— Begin —

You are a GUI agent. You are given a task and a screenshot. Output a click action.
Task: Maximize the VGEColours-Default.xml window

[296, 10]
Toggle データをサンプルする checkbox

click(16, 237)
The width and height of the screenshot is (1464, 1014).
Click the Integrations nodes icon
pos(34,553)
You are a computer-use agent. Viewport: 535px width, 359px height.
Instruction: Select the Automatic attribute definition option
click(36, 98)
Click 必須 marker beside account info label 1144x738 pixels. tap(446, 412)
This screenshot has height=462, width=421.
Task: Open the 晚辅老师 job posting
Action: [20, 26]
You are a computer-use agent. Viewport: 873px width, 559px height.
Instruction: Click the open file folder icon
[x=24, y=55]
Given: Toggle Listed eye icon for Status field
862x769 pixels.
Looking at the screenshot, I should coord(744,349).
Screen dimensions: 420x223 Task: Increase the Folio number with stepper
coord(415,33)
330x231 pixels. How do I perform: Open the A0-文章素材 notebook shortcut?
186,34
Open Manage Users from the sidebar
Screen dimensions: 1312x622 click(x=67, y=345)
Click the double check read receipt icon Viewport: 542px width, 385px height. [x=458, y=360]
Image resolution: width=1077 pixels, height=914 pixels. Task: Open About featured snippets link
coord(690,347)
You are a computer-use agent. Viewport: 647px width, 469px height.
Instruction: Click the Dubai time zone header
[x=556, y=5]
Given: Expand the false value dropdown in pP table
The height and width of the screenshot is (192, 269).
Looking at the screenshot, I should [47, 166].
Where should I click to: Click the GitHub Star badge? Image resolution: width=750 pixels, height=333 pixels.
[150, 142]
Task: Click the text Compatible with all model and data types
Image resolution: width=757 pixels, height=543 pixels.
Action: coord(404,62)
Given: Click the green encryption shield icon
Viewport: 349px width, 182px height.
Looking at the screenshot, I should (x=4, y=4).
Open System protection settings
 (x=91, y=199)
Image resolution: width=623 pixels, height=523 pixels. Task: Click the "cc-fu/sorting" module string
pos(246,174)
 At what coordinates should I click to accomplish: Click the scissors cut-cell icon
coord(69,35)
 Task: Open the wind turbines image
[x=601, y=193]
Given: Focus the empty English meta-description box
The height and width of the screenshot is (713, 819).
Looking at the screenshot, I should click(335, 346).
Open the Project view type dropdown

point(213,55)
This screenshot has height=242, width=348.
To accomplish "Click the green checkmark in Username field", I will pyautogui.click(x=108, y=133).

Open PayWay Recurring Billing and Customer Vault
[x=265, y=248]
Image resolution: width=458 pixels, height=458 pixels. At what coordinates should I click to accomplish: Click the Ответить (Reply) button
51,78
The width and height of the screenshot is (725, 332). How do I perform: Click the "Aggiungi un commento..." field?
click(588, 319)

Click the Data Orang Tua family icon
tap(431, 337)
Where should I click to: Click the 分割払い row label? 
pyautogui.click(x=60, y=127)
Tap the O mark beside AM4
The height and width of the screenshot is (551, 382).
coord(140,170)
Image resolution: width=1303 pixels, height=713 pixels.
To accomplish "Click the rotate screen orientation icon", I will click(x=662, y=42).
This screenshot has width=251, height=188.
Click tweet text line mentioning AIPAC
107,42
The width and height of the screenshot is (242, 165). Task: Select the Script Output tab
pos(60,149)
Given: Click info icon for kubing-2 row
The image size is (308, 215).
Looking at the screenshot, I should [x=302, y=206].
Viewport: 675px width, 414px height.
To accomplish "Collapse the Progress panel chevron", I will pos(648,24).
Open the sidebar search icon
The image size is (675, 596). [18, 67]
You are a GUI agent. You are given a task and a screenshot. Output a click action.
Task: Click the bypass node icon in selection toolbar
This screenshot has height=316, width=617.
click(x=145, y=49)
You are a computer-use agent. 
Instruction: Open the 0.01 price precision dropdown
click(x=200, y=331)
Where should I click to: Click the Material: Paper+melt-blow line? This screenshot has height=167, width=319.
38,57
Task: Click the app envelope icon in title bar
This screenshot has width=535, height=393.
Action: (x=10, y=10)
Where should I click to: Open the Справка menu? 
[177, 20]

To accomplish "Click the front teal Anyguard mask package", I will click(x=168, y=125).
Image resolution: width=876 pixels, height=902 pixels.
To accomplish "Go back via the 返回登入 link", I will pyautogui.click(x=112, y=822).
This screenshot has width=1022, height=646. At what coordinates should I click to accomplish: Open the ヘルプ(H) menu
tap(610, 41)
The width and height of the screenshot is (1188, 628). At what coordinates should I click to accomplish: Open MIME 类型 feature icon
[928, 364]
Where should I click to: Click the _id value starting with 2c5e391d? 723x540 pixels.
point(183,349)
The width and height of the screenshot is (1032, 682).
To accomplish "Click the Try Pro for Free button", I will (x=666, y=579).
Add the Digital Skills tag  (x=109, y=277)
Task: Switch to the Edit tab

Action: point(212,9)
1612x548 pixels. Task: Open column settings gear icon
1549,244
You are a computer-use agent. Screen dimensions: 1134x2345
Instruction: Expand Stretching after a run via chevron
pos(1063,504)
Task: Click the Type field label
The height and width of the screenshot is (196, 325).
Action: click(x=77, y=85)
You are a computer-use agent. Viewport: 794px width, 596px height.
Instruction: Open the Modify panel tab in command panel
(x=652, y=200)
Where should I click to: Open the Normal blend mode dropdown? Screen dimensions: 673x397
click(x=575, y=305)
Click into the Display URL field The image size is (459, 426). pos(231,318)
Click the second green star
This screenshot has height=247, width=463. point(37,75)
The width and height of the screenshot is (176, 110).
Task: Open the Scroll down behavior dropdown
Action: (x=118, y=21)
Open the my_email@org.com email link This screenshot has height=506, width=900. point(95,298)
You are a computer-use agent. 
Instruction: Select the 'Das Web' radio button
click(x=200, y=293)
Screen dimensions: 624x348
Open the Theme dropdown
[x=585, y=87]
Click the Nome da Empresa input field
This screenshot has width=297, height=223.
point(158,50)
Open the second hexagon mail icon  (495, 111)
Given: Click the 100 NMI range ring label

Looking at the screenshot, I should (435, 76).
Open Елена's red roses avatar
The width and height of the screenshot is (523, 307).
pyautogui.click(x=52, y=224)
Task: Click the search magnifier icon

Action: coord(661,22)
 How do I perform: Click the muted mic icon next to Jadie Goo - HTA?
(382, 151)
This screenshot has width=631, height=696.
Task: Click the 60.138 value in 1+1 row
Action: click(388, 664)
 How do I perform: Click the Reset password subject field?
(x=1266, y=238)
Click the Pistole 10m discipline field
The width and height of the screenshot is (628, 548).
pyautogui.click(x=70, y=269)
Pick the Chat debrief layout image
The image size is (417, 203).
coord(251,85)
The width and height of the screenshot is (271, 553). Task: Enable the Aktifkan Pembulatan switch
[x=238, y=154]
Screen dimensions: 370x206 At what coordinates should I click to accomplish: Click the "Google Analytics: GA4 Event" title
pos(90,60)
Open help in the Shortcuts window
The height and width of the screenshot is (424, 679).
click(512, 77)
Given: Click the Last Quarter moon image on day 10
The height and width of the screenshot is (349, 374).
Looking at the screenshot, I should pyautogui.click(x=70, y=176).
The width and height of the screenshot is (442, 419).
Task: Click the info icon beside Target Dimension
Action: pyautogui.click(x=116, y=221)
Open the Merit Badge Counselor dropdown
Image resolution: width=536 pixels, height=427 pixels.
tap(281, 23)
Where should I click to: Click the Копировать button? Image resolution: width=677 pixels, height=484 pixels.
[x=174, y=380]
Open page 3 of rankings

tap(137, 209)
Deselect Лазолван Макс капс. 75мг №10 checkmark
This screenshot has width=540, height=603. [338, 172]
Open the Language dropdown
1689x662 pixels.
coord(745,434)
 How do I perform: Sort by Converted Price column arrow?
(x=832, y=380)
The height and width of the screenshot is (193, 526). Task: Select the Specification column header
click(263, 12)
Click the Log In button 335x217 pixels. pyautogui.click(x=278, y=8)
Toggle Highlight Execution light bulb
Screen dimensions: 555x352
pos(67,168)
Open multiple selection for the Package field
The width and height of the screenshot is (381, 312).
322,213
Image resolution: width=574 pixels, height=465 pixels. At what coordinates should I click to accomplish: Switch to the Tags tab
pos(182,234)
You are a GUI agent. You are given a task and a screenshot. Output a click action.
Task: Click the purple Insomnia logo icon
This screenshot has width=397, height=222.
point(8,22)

— End —

PROBLEM: Copy out the listing above from the line that contains "The width and height of the screenshot is (1464, 1014)." through the line that contains "Action: coord(404,62)", with both lines included and nothing else added.

RESPONSE:
The width and height of the screenshot is (1464, 1014).
Click the Integrations nodes icon
pos(34,553)
You are a computer-use agent. Viewport: 535px width, 359px height.
Instruction: Select the Automatic attribute definition option
click(36, 98)
Click 必須 marker beside account info label 1144x738 pixels. tap(446, 412)
This screenshot has height=462, width=421.
Task: Open the 晚辅老师 job posting
Action: [20, 26]
You are a computer-use agent. Viewport: 873px width, 559px height.
Instruction: Click the open file folder icon
[x=24, y=55]
Given: Toggle Listed eye icon for Status field
862x769 pixels.
Looking at the screenshot, I should coord(744,349).
Screen dimensions: 420x223 Task: Increase the Folio number with stepper
coord(415,33)
330x231 pixels. How do I perform: Open the A0-文章素材 notebook shortcut?
186,34
Open Manage Users from the sidebar
Screen dimensions: 1312x622 click(x=67, y=345)
Click the double check read receipt icon Viewport: 542px width, 385px height. [x=458, y=360]
Image resolution: width=1077 pixels, height=914 pixels. Task: Open About featured snippets link
coord(690,347)
You are a computer-use agent. Viewport: 647px width, 469px height.
Instruction: Click the Dubai time zone header
[x=556, y=5]
Given: Expand the false value dropdown in pP table
The height and width of the screenshot is (192, 269).
Looking at the screenshot, I should [47, 166].
Where should I click to: Click the GitHub Star badge? Image resolution: width=750 pixels, height=333 pixels.
[150, 142]
Task: Click the text Compatible with all model and data types
Image resolution: width=757 pixels, height=543 pixels.
Action: coord(404,62)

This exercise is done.